This weekend brings an opportunity to learn something about a southwest-of-Miami community called Richmond Heights.
It's a black neighborhood, always has been. But its founding and the history that developed from its unlikely roots make a good story, and add a pleasant nuance to common ideas about post-war race relations.
It's Founders' Weekend in Richmond Heights, the 65th since a white man named Frank C. Martin launched the community as a residential development for the families of black servicemen. Now a community of roughly 9,000 people wedged between Southwest 136th and 152nd streets, the neighborhood was built near a military installation called the Richmond Naval Air Station -- or, more properly -- the Richmond Naval Lighter Than Air Station.

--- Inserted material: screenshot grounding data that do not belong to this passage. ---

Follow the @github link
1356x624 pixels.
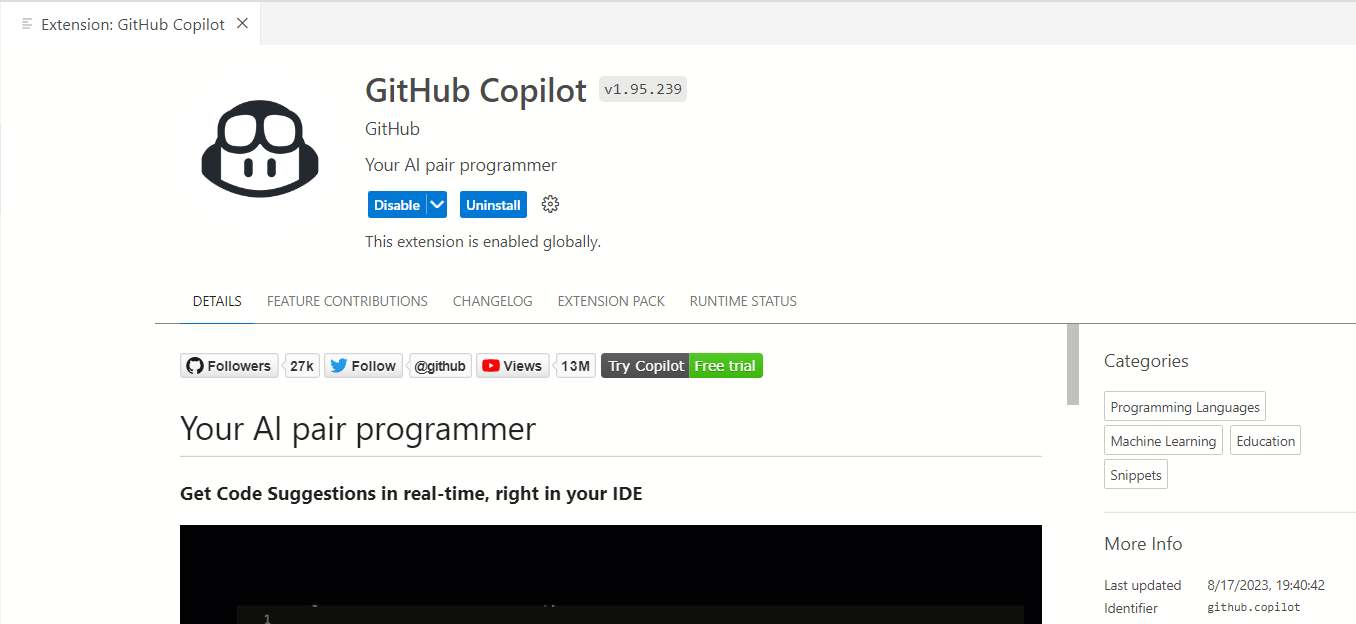click(x=440, y=365)
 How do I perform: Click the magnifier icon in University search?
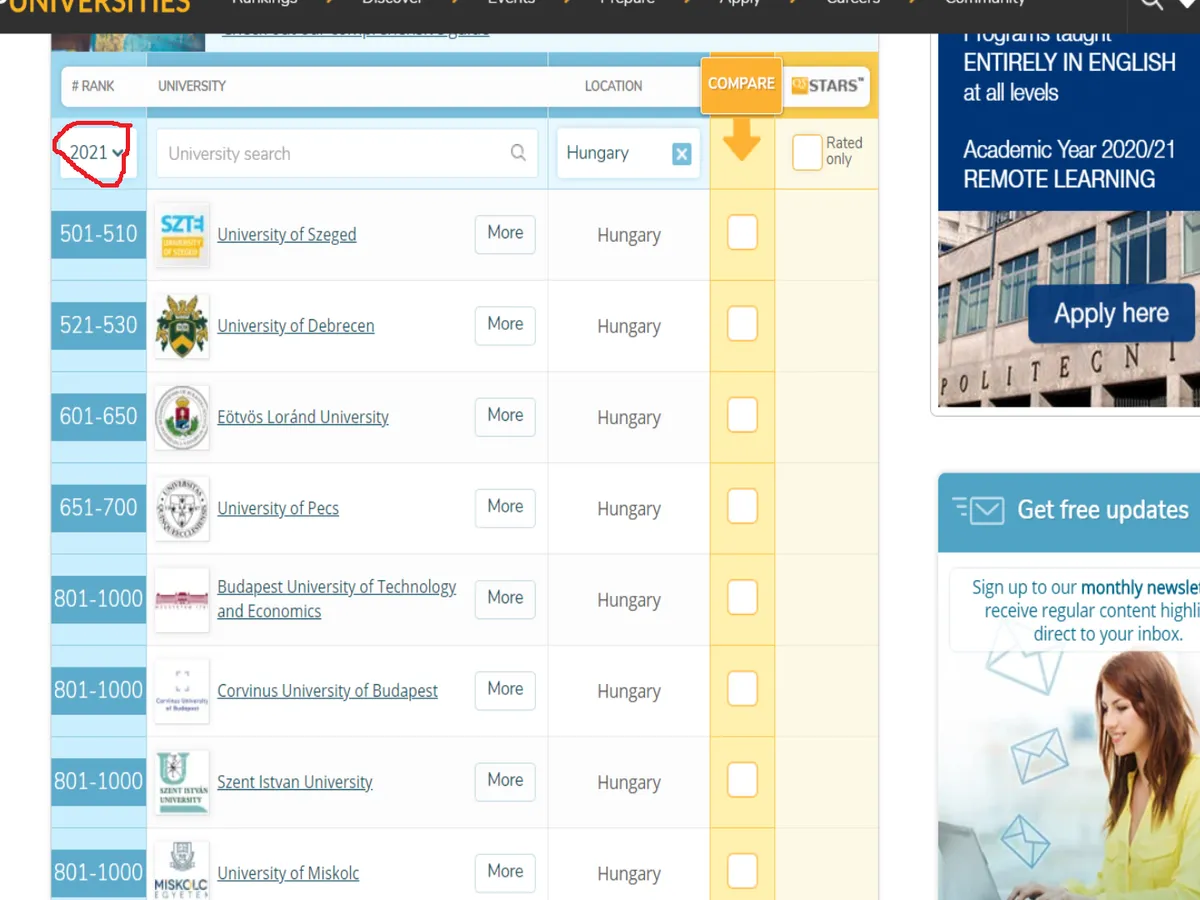click(x=518, y=153)
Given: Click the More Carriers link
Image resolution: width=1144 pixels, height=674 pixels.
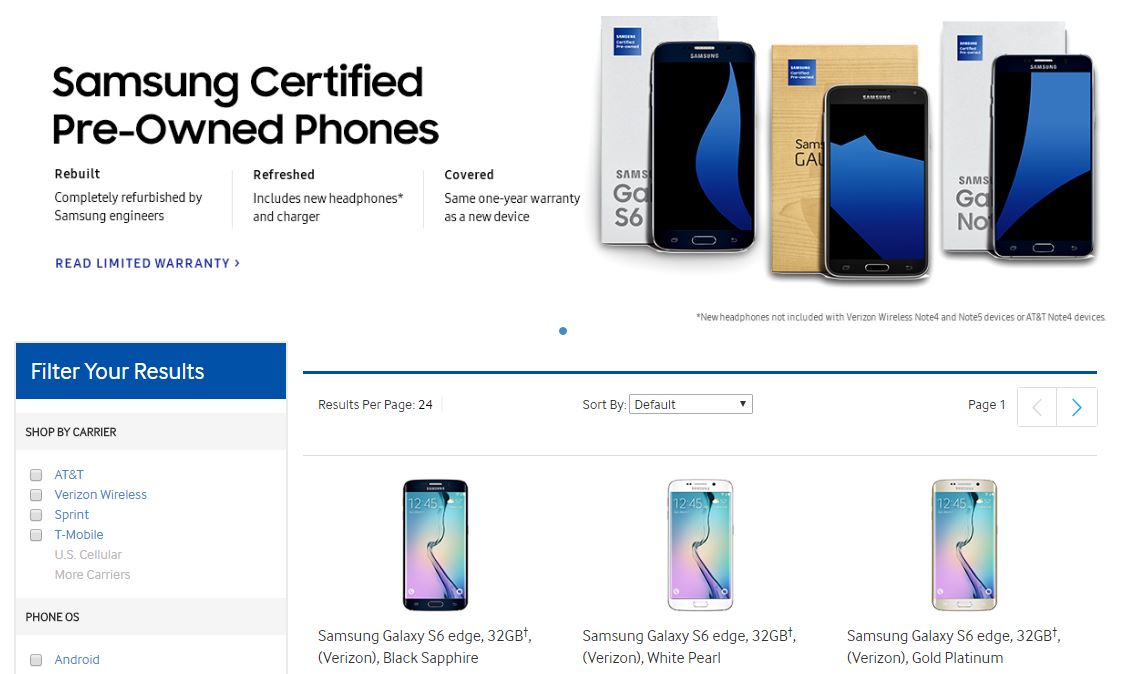Looking at the screenshot, I should 92,575.
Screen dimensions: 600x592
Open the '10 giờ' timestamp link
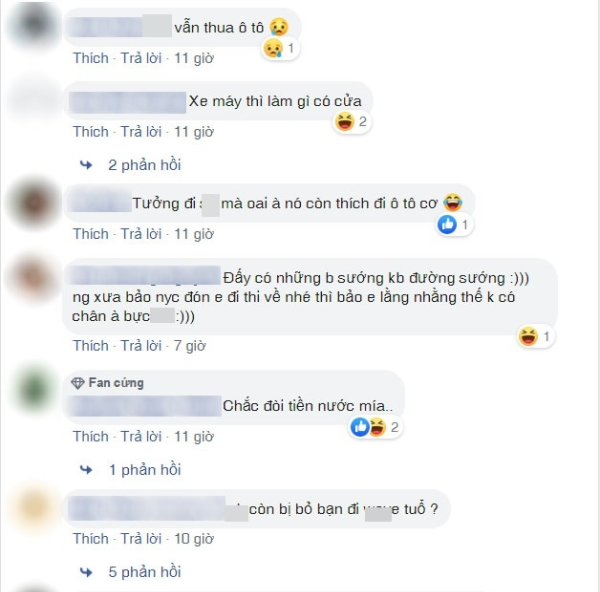click(194, 539)
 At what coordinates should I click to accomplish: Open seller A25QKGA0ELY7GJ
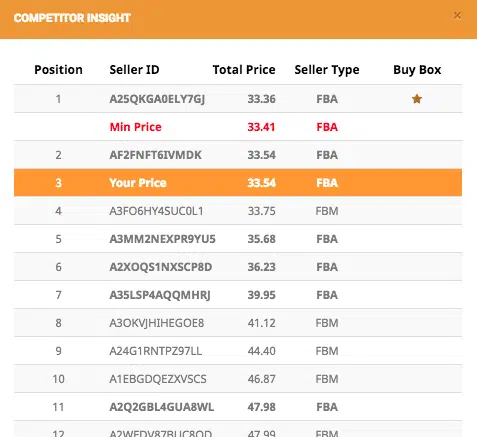157,99
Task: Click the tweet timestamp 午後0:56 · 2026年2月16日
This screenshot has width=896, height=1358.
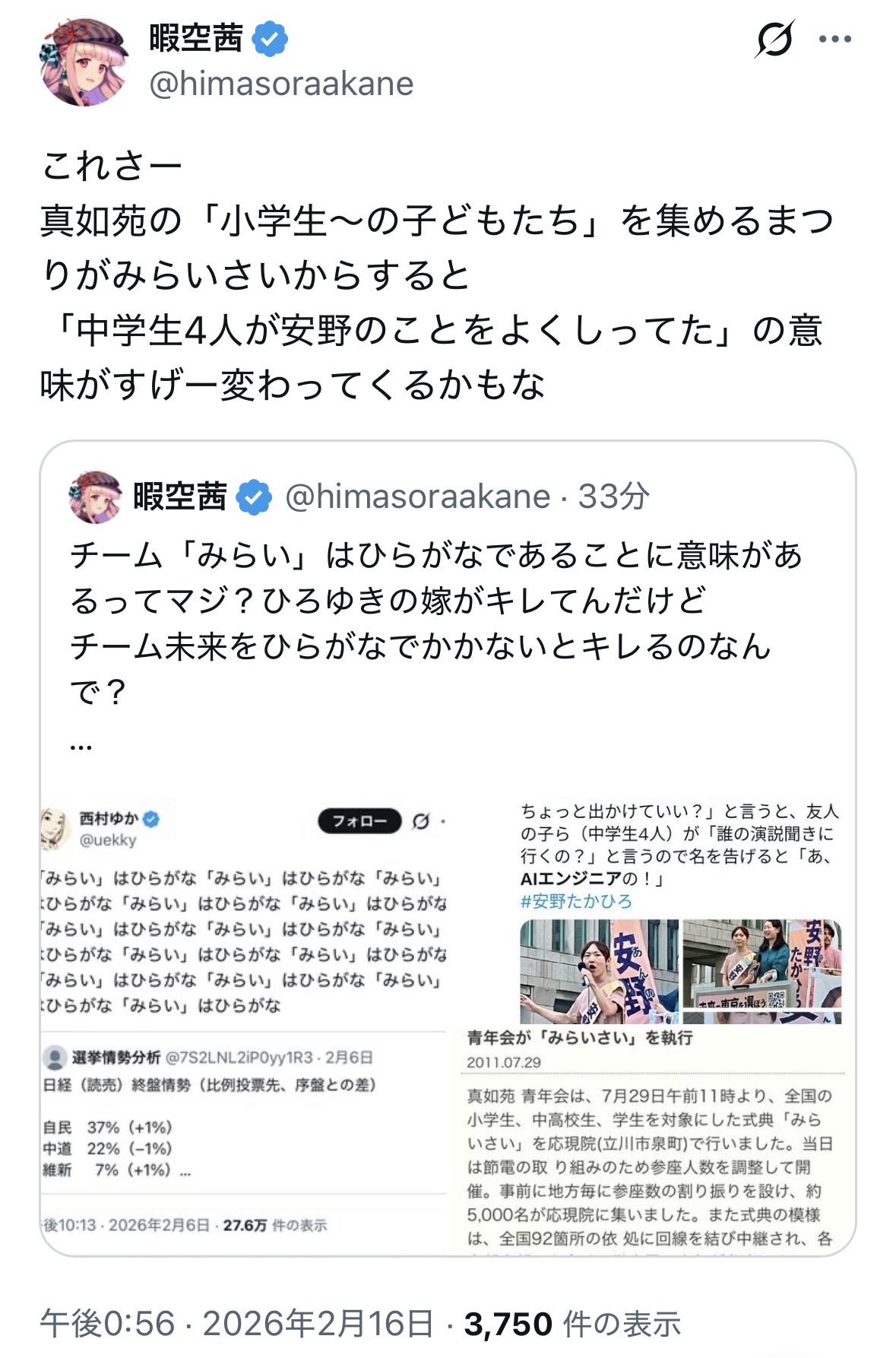Action: click(x=237, y=1324)
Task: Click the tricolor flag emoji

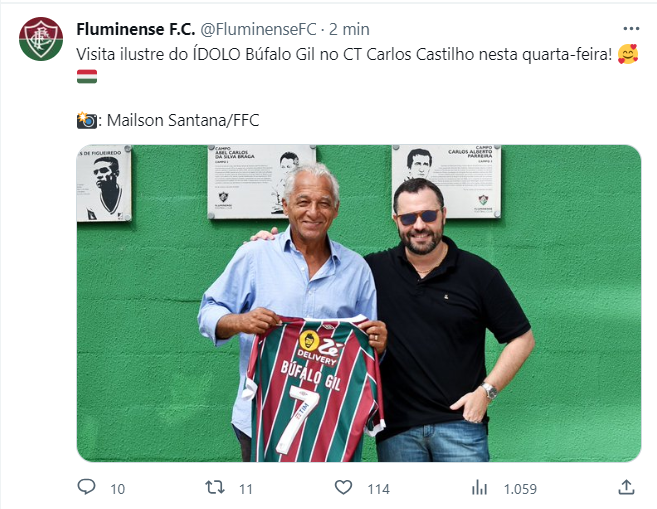Action: click(87, 76)
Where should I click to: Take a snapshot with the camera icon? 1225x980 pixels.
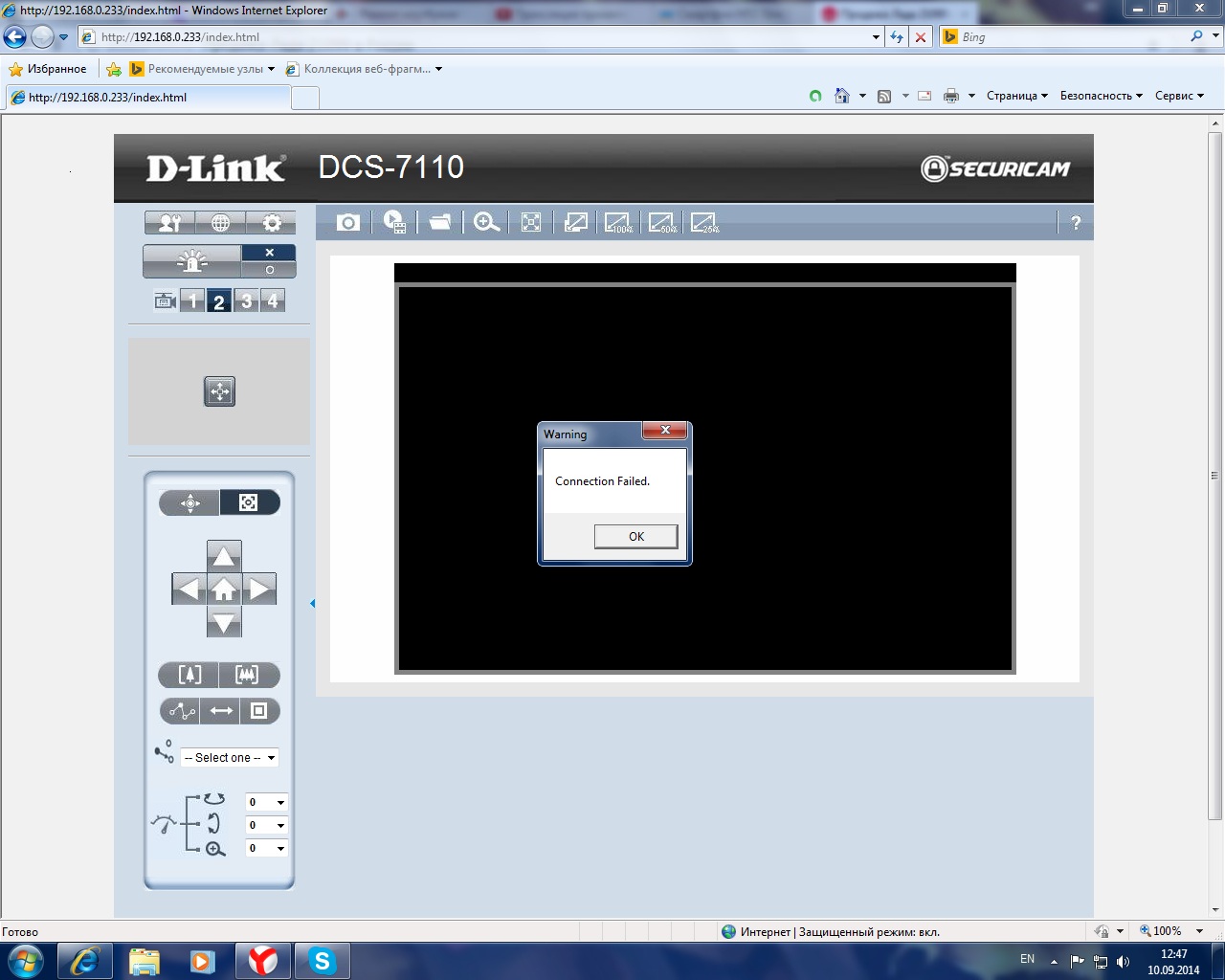[348, 223]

It was a blimp base, the second-largest in the country, and it was responsible for patrolling the coast for Nazi submarines.
Richmond LTAS was active throughout World War II and until it burned down in a hurricane in 1945.
Martin was a Pan American Airlines pilot at the time Richmond Heights was getting its start. But he had served in World War II alongside black soldiers and, according to the stories that are still told, he had developed respect for their fighting skill and spirit, and their resilience in the face of war and racism. He had also planned to make a little money from building Richmond Heights, but that was not to be: He died in a car crash in 1951 before the project was complete.
The definitive book about the founding and growth of the neighborhood is "Miami's Richmond Heights" by Patricia Harper Garrett and her daughter, Jessica Garrett Modkins.
From the website blurb:
Captain Martin, also a veteran, thought this community would be a good business venture but, for a white man in the late 1940s, this venture turned into a tool of social change leading all the way to the White House. Miami's Richmond Heights is a richly illustrated book that chronicles the beginnings of the original residents who are WWII veterans, Tuskegee Airman, Fortune 500 presidents, doctors, university professors, and many other professionals. It explores the vision for the community, how this vision translated to the residents, and documents the first families in 1949.
Founders' Weekend events kick off at 7 p.m. Friday, Dec. 27, with a talent show called "The Heights Got Talent" at Richmond Heights Middle School, and conclude Saturday night with an $85-plate celebration banquet at the Elks' Lodge, 10301 Sunset Drive.